Dictionary values can be _another_ data structure, such as a list, set or even another dictionary!

Therefore, you can imagine how a lot of information and metadata could all be fit into one dictionary data structure with related objects categorized by keys and their metadata by their values.

But we are getting a bit ahead of ourselves.


### Building a dictionary


Lets look at how we may build a dictionary of contig identifiers using `cluster_DBSCAN_round4_1.txt` from the `prokka_output` directory

In [None]:
# Lets look in the directory to make sure we have the cluster_DBSCAN_round4_1.txt file
!ls data/prokka_output/

In [None]:
# Let's see the contents of the file
!cat data/prokka_output/cluster_DBSCAN_round4_1.txt

As you can see, the file format resembles that of **key:value** pairs and so lets parse these data into a dictionary data structure keyed by the description on the left of the colon.

1. We instantiate an empty dictionary.
2. We open our file and retrieve the key and value, line by line
3. Add retrieved key and value to the dictionary

In [None]:
# 1. instantiate dict
genomeDict = {}
# 2. open and read through file (First lets look at how python is viewing the lines)
filepath = 'data/prokka_output/cluster_DBSCAN_round4_1.txt'
with open(filepath) as filehandle:
    for line in filehandle:
#         repr() is a python built-in function that will give the representation of the string with special characters
        print(repr(line))
#     Notice the \n... This is a new line character and often represents the end of a line.
        break

We will remove this new line character (`\n`) and strip the 'white spaces' before constructing our dictionary

In [None]:
# Check the methods for manipulating a string...
# If you're unsure of the data type you're working with.
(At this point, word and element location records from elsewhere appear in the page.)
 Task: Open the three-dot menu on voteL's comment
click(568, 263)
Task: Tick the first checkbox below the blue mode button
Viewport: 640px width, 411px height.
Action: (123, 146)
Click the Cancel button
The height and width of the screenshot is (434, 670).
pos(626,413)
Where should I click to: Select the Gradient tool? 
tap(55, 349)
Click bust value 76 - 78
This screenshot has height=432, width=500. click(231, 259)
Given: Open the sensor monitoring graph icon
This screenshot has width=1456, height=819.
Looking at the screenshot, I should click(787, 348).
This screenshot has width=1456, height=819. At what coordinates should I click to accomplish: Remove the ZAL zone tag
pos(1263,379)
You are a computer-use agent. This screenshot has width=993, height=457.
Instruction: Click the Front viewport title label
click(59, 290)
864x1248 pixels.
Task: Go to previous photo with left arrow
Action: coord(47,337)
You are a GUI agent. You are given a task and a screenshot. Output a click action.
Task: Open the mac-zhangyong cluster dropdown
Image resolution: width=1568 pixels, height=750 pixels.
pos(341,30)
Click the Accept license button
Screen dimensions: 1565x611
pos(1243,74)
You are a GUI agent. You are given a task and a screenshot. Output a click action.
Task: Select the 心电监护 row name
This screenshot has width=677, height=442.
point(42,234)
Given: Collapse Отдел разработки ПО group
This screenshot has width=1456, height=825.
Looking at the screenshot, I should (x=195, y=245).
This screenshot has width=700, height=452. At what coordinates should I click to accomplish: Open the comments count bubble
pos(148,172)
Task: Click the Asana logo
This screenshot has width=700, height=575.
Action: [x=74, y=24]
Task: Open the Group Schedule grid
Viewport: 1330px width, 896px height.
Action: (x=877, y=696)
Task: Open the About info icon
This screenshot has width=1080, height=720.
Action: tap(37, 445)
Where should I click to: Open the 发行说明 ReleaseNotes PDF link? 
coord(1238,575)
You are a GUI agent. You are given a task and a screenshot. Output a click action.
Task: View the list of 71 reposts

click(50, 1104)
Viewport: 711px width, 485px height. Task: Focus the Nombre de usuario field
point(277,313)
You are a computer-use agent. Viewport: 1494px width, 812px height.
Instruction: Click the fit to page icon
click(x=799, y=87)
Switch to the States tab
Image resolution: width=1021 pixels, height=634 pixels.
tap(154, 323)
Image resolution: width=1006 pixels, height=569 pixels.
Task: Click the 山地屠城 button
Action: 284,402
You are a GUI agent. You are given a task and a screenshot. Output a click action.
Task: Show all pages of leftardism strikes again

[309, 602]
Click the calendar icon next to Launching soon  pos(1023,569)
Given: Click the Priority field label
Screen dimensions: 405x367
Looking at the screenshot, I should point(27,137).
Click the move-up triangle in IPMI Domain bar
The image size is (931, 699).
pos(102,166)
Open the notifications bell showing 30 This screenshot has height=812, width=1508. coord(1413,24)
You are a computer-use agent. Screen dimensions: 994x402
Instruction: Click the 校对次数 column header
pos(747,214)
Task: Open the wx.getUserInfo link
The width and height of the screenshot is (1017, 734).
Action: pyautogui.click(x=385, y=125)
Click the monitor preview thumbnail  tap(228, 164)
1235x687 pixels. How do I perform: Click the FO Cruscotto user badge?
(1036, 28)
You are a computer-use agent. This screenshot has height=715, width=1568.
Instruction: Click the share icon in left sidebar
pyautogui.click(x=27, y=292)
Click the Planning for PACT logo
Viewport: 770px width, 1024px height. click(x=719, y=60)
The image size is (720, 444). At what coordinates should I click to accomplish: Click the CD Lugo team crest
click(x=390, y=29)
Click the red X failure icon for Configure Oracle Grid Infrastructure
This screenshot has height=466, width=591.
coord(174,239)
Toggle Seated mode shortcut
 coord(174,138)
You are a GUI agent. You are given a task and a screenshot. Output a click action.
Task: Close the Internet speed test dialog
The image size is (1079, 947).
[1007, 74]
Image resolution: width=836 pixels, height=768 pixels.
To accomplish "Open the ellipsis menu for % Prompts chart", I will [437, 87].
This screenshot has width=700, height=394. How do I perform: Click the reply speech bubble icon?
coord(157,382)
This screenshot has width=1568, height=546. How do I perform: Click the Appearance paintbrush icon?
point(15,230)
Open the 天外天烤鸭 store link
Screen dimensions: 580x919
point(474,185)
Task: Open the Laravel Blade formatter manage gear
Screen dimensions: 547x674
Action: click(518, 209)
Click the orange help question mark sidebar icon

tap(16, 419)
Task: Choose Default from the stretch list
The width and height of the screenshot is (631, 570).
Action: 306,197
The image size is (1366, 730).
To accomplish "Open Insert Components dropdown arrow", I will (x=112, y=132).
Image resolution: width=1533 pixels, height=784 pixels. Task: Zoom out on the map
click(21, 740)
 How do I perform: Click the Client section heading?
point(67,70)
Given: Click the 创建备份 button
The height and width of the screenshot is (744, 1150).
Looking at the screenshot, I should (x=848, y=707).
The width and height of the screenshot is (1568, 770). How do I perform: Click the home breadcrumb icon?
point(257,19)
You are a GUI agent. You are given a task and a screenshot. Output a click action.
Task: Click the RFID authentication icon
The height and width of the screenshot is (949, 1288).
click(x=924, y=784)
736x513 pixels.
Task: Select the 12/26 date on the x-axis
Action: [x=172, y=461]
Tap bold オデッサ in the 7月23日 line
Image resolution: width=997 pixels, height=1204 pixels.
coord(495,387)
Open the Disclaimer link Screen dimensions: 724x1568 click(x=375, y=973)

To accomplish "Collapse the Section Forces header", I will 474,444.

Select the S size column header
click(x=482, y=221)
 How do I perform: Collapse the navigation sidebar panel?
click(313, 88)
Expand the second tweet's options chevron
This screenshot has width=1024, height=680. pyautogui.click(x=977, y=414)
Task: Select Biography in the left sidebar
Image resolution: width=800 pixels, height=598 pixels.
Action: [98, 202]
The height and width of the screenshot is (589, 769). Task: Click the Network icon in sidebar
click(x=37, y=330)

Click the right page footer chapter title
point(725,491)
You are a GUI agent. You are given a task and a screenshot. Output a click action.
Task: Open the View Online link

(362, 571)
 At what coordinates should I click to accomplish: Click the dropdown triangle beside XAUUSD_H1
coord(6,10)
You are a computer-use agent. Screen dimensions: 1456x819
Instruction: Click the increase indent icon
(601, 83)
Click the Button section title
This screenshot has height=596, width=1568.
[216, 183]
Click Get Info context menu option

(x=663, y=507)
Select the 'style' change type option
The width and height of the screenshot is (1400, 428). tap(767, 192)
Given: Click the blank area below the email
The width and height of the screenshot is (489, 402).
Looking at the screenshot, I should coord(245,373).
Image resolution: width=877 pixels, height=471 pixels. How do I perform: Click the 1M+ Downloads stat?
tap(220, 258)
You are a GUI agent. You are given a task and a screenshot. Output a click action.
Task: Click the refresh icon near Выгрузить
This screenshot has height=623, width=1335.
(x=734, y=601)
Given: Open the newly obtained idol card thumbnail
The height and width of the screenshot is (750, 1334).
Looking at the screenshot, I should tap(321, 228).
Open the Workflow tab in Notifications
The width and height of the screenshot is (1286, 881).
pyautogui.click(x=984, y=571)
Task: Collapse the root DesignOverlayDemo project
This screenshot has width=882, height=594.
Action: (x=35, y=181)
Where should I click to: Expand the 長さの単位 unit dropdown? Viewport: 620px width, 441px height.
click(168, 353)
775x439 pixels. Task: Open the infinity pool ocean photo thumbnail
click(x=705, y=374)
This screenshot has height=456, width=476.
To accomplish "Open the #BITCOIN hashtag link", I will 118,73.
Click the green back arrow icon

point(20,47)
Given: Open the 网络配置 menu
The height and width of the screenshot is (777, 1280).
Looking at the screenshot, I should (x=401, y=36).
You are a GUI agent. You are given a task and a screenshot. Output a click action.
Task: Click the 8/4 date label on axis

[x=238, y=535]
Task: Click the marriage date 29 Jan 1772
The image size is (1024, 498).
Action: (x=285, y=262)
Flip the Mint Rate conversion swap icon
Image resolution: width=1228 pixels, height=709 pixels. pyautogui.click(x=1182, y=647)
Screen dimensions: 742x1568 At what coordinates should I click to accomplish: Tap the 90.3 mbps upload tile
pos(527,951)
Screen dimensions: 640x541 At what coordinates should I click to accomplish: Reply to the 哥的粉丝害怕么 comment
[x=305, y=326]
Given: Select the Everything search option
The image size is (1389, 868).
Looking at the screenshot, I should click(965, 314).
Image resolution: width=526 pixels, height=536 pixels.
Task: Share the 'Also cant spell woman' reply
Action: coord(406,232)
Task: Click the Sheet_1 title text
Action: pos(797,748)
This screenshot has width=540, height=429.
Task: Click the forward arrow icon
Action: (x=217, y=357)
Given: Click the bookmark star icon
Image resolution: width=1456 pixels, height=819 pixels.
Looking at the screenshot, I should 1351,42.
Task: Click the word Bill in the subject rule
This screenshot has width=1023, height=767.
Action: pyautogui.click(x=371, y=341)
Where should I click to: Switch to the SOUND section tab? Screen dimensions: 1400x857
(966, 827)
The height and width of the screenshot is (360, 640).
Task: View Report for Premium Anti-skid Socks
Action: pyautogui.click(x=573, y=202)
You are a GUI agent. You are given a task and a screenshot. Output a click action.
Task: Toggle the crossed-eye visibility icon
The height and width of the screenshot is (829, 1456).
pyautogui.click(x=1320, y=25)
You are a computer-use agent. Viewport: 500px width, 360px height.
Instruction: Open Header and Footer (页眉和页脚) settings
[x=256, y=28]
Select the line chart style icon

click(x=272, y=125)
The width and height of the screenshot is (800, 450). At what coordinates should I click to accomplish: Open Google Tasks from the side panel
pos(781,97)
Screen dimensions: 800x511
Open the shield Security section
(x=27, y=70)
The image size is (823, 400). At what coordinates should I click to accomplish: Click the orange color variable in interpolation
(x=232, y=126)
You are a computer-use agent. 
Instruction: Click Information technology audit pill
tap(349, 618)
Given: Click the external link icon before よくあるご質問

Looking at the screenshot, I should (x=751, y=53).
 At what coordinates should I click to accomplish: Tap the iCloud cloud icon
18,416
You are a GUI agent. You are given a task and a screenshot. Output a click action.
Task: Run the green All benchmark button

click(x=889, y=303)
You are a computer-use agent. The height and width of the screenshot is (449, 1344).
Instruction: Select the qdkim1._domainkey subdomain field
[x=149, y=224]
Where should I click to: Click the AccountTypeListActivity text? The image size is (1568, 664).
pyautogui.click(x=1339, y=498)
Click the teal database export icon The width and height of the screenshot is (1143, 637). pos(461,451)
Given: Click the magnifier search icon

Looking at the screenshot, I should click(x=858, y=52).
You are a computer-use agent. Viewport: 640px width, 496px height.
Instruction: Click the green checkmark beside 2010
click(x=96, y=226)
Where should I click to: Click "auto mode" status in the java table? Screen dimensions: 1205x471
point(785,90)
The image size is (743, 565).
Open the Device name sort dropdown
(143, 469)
You can use the python built-in function type()
type(line)
# dir(line)

In [None]:
line.strip('\n')

In [None]:
line.strip('\n').split(':')

Now we have our line split into the key and value we want. Notice, it is in a list structure! We can access each element and update our dictionary...

In [None]:
# 3. Add retrieved key:value pair to dictionary
elements = line.strip('\n').split(':')

# Note we can 'unpack' our list with variable assignment if we know we will always receive the same sized list.
# key, value = line.strip('\t').split(':')
# genomeDict[key] = value

# List accession as we have previously learned
genomeDict[elements[0]] = elements[1]
genomeDict

Notice we add keys into our dictionary by providing the key and the value to hold for the key. This value can be _whatever_ we like.

In [None]:
genomeDict['someKey'] = ['a','list','of','values']

print(genomeDict)

Let's try adding the same key but with a different value

In [None]:
genomeDict['someKey'] = 23

print(genomeDict)

Our value has changed to 23! As you can see, the keys of the dictionary ***must be unique***! Therefore, if a key is already in the dictionary, it will be overwritten with the supplied value. So it is often important to check if the key is in the dictionary first, to avoid accidentally overwriting any of your data.

In [None]:
test1 = 'someKey' in genomeDict
test2 = 'someOtherKey' in genomeDict
test3 = 'somekey' in genomeDict

print('test1:%s' % test1)
print('test3:%s' % test2)
print('test2:%s' % test3)

Notice the keys _are_ case sensitive. Ensuring the exact key is provided can often same time when trying to construct and access data across multiple files where keys are shared.

We now have one of the key value pairs in our dictionary! Lets try it altogether now...

In [None]:
# 1. instantiate dict
genomeDict = {}
# 2. open and read through file (First lets look at how python is viewing the lines)
filepath = 'data/prokka_output/cluster_DBSCAN_round4_1.txt'
with open(filepath) as filehandle:
    for line in filehandle:
        elements = line.strip().split(':')
#         We could add a check here to see if the key is already in the dict.
        genomeDict[elements[0]] = elements[1]
#         genomeDict.update({elements[0]:elements[1]})
        
genomeDict

### Lets talk about Sets

Sets are similar to lists _and_ dictionaries. Sets contain the same properties of a dictionary, those being that they are unordered must be unique. But sets are constructed similar to an array of elements (i.e. not constructed as key:value pairs)... Like a list!

So how do sets behave?
Let's start by instantiating a set data structure.

In [None]:
mySet = set()
mySet

What gives? There is only one constructor for this? Not so, sets may also be constructed using _comprehensions_, but thats for another time. 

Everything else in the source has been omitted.